#### PROBLEM
List in full every line of the rows below that contains the string "Viewport". Case counts.

[Saved entries]
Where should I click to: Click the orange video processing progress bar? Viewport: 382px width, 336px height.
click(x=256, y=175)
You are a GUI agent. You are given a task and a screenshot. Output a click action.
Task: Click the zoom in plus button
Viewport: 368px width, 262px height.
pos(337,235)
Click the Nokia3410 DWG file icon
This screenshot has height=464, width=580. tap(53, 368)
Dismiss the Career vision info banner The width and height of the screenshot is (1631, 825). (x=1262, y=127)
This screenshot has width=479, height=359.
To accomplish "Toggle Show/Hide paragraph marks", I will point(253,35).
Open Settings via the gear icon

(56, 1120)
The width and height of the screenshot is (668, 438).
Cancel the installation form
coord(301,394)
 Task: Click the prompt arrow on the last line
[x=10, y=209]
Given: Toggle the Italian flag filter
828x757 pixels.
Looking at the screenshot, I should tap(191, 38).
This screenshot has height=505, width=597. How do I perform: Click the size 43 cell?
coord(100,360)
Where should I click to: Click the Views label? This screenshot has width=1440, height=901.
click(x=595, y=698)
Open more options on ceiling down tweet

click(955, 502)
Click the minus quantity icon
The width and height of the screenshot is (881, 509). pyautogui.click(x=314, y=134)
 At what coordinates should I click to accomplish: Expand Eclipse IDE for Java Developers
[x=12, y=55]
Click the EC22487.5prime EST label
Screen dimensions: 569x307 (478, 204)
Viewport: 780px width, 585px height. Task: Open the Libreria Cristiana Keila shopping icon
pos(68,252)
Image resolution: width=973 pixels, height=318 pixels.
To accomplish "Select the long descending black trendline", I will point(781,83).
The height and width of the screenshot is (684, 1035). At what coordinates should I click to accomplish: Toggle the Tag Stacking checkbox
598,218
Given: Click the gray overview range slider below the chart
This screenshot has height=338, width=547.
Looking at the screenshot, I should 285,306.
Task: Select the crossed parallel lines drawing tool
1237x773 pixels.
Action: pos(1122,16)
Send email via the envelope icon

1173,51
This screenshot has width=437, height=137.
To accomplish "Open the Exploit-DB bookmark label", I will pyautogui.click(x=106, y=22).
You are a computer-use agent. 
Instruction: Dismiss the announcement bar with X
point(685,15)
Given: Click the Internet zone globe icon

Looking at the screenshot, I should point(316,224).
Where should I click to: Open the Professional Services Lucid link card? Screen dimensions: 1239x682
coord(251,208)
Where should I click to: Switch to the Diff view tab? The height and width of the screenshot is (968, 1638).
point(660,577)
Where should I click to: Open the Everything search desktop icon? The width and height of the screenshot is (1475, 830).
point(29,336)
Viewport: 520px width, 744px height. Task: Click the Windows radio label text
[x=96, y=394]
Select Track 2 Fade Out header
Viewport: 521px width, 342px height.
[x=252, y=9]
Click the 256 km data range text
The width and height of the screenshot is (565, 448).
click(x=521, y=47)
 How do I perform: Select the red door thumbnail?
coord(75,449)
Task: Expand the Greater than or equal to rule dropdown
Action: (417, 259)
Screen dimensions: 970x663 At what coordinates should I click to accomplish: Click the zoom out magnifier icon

#### RESPONSE TO THIS EXERCISE
Where should I click to: Click the orange video processing progress bar? Viewport: 382px width, 336px height.
Viewport: 368px width, 262px height.
Viewport: 780px width, 585px height. Task: Open the Libreria Cristiana Keila shopping icon
Viewport: 520px width, 744px height. Task: Click the Windows radio label text
Viewport: 521px width, 342px height.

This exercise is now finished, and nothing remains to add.